Latest UAV spreads its wings in southern Afghanistan

Latest UAV spreads its wings in southern Afghanistan

An Equipment and Logistics news article
18 Aug 08
UK troops are using a new tactical Unmanned Aerial Vehicle (UAV) to patrol the skies of the Upper Sangin Valley in southern Afghanistan, helping to identify enemy threats and protect soldiers as they go about their work.

Launched and operated by gunners from 1 Battery, 47 Regiment Royal Artillery, the Desert Hawk III is one of many assets that are employed to help seek out enemy fighters and one of the newest UAVs that the Royal Artillery use. The UAV provides an over-watch capability for soldiers patrolling from Forward Operating Base (FOB) Inkerman near Sangin.

Traditionally 32 Regt RA were the only regiment in the Army that operated these unmanned aircraft, but to ease the operational commitment, 47 Regt have been tasked with flying the new equipment. Lance Bombardier Ricky Talbot explained:

"It is a mini UAV; it provides reconnaissance for the FOB and over looks patrols. If the FOB wants us to check any vulnerable points or firing points we can easily check them with the Desert Hawk."

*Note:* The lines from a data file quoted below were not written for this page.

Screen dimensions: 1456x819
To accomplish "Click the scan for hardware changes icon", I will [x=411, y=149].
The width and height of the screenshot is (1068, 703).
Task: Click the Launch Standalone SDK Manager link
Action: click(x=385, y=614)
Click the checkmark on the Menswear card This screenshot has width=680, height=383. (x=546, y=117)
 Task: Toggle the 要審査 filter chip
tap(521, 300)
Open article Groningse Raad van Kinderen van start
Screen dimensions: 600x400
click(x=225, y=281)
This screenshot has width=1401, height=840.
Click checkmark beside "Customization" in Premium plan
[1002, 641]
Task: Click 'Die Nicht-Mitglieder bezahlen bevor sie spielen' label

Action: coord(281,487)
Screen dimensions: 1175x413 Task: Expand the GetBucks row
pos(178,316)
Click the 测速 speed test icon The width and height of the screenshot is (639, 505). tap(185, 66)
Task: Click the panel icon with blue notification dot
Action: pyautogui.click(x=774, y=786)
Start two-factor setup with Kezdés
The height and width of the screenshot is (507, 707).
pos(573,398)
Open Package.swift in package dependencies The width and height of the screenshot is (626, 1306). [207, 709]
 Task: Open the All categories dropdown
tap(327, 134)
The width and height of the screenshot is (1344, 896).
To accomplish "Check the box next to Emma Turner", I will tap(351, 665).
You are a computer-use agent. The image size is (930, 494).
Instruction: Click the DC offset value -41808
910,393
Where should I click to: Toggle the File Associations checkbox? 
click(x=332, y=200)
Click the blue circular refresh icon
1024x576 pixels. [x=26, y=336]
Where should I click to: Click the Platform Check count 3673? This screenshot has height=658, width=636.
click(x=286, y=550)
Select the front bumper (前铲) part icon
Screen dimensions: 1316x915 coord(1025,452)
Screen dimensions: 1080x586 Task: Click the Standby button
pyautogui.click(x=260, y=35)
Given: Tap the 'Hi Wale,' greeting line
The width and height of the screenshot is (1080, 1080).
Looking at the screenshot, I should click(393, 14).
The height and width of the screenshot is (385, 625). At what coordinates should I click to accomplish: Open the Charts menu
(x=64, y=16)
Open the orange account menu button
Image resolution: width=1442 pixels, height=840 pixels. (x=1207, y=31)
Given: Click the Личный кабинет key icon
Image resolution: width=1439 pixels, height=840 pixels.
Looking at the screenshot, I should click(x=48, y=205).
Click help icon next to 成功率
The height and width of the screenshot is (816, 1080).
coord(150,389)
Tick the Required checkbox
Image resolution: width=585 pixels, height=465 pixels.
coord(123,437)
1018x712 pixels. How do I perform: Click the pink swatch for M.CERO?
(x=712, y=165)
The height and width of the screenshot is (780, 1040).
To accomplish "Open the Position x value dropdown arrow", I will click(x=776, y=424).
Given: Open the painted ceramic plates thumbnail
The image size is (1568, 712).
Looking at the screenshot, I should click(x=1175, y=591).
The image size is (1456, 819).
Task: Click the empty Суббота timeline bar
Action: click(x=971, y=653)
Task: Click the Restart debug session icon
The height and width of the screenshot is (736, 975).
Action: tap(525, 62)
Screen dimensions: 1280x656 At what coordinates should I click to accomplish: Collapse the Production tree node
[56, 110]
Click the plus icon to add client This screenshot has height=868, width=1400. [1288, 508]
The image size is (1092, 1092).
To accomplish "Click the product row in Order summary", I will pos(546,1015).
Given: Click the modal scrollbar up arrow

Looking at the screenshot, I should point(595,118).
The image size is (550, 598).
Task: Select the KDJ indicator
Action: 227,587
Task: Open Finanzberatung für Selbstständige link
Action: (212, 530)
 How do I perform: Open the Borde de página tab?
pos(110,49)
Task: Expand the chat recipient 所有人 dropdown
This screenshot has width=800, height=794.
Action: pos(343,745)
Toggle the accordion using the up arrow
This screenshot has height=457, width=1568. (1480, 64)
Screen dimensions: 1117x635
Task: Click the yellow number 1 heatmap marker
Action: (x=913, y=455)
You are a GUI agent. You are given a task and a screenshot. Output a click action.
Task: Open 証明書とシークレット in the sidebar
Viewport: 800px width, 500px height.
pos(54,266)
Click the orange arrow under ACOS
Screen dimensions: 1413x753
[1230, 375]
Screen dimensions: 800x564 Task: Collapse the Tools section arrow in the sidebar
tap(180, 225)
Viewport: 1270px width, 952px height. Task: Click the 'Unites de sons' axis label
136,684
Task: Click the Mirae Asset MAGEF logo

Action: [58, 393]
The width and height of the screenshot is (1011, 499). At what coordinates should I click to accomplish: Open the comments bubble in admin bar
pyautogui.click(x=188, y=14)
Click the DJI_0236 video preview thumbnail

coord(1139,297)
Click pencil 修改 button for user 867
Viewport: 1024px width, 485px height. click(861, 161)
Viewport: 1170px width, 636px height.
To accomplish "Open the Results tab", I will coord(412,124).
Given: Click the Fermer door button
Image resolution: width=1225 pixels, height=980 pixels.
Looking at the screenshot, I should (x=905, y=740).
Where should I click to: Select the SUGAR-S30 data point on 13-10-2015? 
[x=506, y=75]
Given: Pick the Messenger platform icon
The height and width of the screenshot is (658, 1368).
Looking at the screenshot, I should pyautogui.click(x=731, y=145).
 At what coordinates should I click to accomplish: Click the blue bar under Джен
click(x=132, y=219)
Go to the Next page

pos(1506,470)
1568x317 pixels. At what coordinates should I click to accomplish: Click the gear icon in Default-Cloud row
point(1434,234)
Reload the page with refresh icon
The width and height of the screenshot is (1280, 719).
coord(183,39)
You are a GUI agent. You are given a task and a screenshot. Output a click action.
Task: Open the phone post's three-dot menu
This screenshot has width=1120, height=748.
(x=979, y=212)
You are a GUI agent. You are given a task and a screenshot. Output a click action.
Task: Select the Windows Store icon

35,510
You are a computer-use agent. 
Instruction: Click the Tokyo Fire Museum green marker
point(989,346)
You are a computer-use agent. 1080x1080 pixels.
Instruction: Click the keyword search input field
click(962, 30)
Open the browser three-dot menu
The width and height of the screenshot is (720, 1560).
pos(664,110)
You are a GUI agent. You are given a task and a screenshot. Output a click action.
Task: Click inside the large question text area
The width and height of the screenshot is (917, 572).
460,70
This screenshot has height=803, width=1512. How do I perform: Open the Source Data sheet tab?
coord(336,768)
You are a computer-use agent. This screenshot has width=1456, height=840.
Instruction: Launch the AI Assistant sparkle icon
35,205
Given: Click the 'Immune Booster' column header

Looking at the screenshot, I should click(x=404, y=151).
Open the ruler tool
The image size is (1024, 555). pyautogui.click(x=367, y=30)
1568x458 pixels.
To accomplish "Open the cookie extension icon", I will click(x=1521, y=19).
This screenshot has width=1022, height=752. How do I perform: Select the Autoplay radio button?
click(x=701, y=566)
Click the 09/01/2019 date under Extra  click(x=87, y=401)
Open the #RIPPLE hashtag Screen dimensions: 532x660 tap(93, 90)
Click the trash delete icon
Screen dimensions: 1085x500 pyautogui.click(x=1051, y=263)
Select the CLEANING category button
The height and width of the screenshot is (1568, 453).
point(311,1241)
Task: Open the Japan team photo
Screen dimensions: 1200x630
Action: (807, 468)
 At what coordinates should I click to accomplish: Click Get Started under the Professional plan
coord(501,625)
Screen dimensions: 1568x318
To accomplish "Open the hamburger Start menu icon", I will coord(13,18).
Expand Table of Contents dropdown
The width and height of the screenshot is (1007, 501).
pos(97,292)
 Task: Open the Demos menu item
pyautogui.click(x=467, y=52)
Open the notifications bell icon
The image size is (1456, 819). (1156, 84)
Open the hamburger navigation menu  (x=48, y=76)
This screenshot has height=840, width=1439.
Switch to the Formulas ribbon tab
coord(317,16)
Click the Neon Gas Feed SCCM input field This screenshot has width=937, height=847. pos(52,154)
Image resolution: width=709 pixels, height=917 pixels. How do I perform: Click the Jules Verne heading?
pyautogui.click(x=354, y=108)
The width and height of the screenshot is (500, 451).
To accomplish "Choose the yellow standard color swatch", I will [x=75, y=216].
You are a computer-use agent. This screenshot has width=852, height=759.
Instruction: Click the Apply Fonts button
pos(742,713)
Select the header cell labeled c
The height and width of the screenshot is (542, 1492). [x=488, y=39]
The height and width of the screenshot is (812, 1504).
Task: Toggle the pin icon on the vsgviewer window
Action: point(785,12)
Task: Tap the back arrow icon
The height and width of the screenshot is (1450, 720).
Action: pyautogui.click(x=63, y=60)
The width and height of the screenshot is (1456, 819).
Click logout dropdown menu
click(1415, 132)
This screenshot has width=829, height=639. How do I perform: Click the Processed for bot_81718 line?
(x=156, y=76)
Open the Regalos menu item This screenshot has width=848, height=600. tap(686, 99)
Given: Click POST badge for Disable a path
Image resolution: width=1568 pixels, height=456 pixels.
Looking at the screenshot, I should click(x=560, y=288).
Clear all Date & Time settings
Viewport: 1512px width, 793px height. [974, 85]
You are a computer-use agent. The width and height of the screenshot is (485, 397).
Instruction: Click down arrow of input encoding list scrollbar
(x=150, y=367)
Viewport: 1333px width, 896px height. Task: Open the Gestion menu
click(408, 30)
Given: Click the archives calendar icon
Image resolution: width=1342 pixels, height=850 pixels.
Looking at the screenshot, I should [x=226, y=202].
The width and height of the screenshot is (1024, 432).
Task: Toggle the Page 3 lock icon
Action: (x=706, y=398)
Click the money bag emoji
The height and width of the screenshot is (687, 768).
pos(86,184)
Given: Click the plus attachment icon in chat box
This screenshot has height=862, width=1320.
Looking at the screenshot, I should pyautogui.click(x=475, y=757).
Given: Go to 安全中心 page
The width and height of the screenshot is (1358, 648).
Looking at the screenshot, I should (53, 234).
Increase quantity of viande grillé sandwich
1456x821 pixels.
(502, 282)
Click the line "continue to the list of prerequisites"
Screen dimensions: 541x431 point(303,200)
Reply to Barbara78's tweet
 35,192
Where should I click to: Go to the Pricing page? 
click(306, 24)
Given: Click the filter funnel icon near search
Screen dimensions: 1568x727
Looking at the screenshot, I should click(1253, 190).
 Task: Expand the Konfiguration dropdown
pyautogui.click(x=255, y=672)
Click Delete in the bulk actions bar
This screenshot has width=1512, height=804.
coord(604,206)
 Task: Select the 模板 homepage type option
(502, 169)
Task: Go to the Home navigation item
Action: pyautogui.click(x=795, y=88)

The Desert Hawk can be launched by just throwing it into the wind, but the gunners have learnt that for the best take off it is best to gain speed before launching and so they launch it from the back of a quad bike. The UAV flies itself by inputting a route onto a digital map and a GPS within the aircraft follows that route. An operator can also fly the UAV using a simple games console hand controller.

At the end of a flight, the reconnaissance vehicle lands itself and, when it hits the ground, intentionally breaks into nine parts to minimise the stress on the aircraft. Different payloads can be bolted onto the UAV which gives the user alternative cameras and views to look at. The footage can be viewed live on the screen of a conventional laptop and also recorded to allow playback to commanders.

British Paratroopers from B Company 2 Para, who are operating in the Upper Sangin Valley, patrol the local area. Patrolling is intense and dangerous with an 80 per cent chance of the patrols coming under attack from enemy forces which can be as close as 30m away. The Operating Base and its men play a vital role in stopping Taliban fighters moving up and down the Sangin Valley.